GIVEN INSTRUCTION >>
Copy the records from the line containing "This screenshot has width=1235, height=808." through the end of the records, replacing "How do I perform" with "How can I perform" and leaving everything else unchanged.

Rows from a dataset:
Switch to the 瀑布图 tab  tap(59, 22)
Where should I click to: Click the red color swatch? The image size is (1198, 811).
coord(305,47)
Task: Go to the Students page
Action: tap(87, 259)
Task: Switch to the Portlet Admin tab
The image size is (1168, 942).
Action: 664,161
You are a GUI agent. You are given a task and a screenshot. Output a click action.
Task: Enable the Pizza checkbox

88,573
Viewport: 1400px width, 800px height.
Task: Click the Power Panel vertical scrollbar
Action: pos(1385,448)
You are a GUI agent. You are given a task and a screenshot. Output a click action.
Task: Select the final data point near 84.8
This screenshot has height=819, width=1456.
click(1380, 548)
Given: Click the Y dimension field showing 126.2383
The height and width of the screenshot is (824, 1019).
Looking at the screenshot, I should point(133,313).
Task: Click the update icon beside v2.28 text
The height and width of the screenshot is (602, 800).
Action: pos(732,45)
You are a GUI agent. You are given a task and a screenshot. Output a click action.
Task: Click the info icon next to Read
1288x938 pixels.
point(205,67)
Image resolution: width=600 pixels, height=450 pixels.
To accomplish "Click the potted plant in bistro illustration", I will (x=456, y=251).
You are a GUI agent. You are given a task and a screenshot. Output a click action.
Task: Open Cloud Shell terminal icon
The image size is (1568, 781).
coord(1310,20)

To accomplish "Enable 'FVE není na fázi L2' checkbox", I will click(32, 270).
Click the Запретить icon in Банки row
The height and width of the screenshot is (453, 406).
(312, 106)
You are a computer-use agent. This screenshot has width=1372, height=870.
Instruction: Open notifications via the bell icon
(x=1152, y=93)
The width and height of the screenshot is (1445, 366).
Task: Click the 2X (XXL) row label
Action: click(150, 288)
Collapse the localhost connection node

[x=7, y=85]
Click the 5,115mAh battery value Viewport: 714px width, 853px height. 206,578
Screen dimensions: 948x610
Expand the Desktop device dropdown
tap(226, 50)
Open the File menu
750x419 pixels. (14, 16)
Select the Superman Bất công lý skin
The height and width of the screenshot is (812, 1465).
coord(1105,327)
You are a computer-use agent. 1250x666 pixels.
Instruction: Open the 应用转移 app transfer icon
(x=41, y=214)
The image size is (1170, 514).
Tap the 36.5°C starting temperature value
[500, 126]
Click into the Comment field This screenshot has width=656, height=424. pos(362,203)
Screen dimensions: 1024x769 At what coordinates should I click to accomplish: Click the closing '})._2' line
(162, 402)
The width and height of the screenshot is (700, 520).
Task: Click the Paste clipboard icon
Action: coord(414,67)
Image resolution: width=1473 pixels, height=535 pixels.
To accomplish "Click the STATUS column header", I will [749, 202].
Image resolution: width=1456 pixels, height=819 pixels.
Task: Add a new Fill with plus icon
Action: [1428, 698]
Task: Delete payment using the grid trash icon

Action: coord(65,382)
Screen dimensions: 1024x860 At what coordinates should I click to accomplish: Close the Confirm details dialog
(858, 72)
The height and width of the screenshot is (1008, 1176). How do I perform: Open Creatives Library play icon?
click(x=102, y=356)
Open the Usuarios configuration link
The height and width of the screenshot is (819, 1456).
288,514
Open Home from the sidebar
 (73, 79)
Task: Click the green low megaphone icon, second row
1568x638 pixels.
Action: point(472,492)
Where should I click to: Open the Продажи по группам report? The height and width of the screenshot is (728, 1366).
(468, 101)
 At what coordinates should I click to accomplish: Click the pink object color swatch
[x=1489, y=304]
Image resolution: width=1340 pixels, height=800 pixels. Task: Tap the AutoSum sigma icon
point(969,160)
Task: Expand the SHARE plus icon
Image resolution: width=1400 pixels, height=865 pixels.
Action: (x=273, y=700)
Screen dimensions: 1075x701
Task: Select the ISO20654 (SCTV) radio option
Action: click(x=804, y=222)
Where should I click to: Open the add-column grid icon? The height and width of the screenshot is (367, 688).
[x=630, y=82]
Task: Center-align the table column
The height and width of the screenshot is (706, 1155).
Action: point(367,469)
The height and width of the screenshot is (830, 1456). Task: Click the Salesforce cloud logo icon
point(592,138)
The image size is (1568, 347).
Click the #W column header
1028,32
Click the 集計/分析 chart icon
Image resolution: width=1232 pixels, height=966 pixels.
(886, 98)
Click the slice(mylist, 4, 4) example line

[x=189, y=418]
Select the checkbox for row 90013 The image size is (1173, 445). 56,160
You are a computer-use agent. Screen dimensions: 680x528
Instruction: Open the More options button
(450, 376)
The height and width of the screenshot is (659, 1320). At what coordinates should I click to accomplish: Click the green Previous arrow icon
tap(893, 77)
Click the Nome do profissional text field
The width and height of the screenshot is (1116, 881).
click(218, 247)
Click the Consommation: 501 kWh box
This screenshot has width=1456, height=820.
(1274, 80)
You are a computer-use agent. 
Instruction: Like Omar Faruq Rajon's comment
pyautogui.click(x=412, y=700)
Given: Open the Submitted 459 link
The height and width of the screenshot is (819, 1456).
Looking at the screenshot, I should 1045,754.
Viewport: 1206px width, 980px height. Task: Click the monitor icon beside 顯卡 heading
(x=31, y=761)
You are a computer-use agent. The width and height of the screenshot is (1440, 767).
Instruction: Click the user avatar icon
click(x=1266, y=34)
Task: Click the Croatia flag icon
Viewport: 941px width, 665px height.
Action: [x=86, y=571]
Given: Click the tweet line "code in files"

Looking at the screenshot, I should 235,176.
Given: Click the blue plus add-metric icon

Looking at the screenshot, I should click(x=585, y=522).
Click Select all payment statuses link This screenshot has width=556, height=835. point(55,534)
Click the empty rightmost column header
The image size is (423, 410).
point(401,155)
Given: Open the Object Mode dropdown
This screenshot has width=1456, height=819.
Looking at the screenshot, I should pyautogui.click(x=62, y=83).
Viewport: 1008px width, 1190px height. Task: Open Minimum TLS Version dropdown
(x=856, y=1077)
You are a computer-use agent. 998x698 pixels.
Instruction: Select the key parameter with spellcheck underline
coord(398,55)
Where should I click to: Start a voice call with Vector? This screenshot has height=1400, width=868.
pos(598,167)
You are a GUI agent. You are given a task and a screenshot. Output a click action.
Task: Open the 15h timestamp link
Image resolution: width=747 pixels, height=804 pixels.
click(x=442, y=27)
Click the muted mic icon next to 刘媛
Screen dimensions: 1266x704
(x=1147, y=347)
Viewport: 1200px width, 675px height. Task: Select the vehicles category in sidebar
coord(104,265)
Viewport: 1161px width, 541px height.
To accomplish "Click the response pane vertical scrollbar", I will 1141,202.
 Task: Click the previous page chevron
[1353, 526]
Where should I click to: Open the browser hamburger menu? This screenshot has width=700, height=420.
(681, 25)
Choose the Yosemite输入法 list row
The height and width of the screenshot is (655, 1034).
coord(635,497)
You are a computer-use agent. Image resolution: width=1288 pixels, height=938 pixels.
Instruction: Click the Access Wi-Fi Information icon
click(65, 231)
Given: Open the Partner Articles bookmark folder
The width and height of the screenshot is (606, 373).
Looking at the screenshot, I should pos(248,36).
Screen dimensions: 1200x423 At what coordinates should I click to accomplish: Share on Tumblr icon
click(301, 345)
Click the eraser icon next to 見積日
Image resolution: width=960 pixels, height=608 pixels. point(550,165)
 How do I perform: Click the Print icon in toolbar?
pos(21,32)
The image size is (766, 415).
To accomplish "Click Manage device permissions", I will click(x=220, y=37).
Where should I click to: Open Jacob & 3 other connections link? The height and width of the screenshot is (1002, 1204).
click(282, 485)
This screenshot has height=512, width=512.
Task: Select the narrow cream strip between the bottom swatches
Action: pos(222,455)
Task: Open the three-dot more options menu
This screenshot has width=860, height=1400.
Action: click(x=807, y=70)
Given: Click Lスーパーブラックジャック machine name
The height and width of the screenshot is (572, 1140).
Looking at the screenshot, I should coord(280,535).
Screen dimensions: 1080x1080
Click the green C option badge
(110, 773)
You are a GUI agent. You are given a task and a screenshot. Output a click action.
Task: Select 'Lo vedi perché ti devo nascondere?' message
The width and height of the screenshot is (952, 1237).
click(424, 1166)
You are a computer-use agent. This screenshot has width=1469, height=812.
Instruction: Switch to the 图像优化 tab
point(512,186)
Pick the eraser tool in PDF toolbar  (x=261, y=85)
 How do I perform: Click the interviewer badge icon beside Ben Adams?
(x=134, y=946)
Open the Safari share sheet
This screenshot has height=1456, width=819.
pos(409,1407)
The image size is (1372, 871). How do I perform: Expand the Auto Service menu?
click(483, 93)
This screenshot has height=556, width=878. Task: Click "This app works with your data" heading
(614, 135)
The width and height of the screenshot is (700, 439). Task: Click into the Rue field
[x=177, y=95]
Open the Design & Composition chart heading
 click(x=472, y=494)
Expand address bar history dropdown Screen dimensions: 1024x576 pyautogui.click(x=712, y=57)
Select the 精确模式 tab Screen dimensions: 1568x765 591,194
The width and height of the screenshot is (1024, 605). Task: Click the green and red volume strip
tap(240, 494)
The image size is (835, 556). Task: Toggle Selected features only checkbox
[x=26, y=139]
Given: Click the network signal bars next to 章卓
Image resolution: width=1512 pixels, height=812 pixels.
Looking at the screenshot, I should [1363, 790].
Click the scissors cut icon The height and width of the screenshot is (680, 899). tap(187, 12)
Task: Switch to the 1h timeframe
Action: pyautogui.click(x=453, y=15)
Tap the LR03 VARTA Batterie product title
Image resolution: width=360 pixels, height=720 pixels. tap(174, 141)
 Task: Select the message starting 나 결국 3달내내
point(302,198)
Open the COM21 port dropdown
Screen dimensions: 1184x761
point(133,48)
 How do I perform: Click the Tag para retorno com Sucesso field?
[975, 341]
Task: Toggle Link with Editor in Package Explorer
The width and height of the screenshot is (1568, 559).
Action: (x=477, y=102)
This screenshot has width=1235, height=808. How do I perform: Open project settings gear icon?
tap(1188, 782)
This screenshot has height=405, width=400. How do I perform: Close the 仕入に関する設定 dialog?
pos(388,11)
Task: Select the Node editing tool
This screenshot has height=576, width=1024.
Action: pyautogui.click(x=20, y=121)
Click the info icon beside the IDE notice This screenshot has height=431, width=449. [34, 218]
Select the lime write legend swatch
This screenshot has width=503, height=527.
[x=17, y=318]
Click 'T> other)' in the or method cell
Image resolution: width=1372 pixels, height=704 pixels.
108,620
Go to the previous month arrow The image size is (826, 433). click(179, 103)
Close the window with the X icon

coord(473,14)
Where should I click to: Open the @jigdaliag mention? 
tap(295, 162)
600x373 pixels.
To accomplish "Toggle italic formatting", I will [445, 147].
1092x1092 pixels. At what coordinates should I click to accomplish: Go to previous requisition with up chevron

SOLUTION >>
This screenshot has width=1235, height=808. How can I perform: Open project settings gear icon?
tap(1188, 782)
This screenshot has height=405, width=400. How can I perform: Close the 仕入に関する設定 dialog?
pos(388,11)
Task: Select the Node editing tool
This screenshot has height=576, width=1024.
Action: pyautogui.click(x=20, y=121)
Click the info icon beside the IDE notice This screenshot has height=431, width=449. [34, 218]
Select the lime write legend swatch
This screenshot has width=503, height=527.
[x=17, y=318]
Click 'T> other)' in the or method cell
Image resolution: width=1372 pixels, height=704 pixels.
108,620
Go to the previous month arrow The image size is (826, 433). click(179, 103)
Close the window with the X icon

coord(473,14)
Where should I click to: Open the @jigdaliag mention? 
tap(295, 162)
600x373 pixels.
To accomplish "Toggle italic formatting", I will [445, 147].
1092x1092 pixels. At what coordinates should I click to accomplish: Go to previous requisition with up chevron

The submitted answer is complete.